A More Imperfect Union

July 30, 2013
Photo: Heritage

Luke Rodeheffer is an MA candidate in International History and a research assistant at Koç University in Istanbul, as well as a freelance analyst on Eurasian geopolitical affairs. He tweets on Eurasian geopolitics at twitter.com/lukerodeheffer.

Supporters of the Customs Union, which was introduced in 2012 to establish an economic compact between and among Russia, Ukraine, and Kazakhstan, awoke in June to a rather nasty surprise: the Russian Central Bank announced that the Customs Union was not only promoting greater trade between Russia and its two former Soviet neighbors, but was also making it vastly easier to illegally move capital out of the Russian Federation. Over half of illegal capital flight from Russia, equivalent to $25 billion, left via Belarus and Kazakhstan in 2012, as criminals made use of the lax new regulations for customs control on transfer of funds between the three countries. The problem of illegal capital flight is only one of several problems that pose serious challenges to the future of the Customs Union and its planned successor, the Eurasian Economic Union.

WHAT TO DO:
Continue the article on the Customs Union from its last sentence. The material after this point comes from a different source than the article on the Customs Union.

DATA EXCERPT:

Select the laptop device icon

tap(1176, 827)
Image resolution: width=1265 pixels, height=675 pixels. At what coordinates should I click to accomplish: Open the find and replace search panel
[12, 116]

RESULT OF THIS EXERCISE:
The political turbulence that Vladimir Putin faces domestically as his third presidential term continues has drawn a lot of international press coverage, but the Kremlin continues doggedly to pursue Putin’s main foreign policy goal: the creation of the Eurasian Union, a supra-national entity modeled on the European Union and designed to dissuade member states from joining the EU. The Eurasian Union will allow a “free flow of capital, services, and labor,” according to an editorial in Izvestia written by Putin during the last Russian presidential campaign. The Customs Union’s Common Economic Space came into effect across the three former Soviet states in January 2012, and the Eurasian Union will come into being in January 2015.

One of the main selling points for the Eurasian Union is the creation of a common labor market, part of a project that Putin promised in Izvestia will allow greater freedom of movement between member states than even existed in the Soviet Union. This labor market has been a chief draw for Kyrgyzstan and Tajikistan, both of which are heavily dependent on remittances from their citizens employed as gastarbeitery (guest workers) in Russia (According to the Federal Immigration Service, Russia’s shrinking labor pool needs to naturalize 300,000 new workers per year in order to maintain economic growth).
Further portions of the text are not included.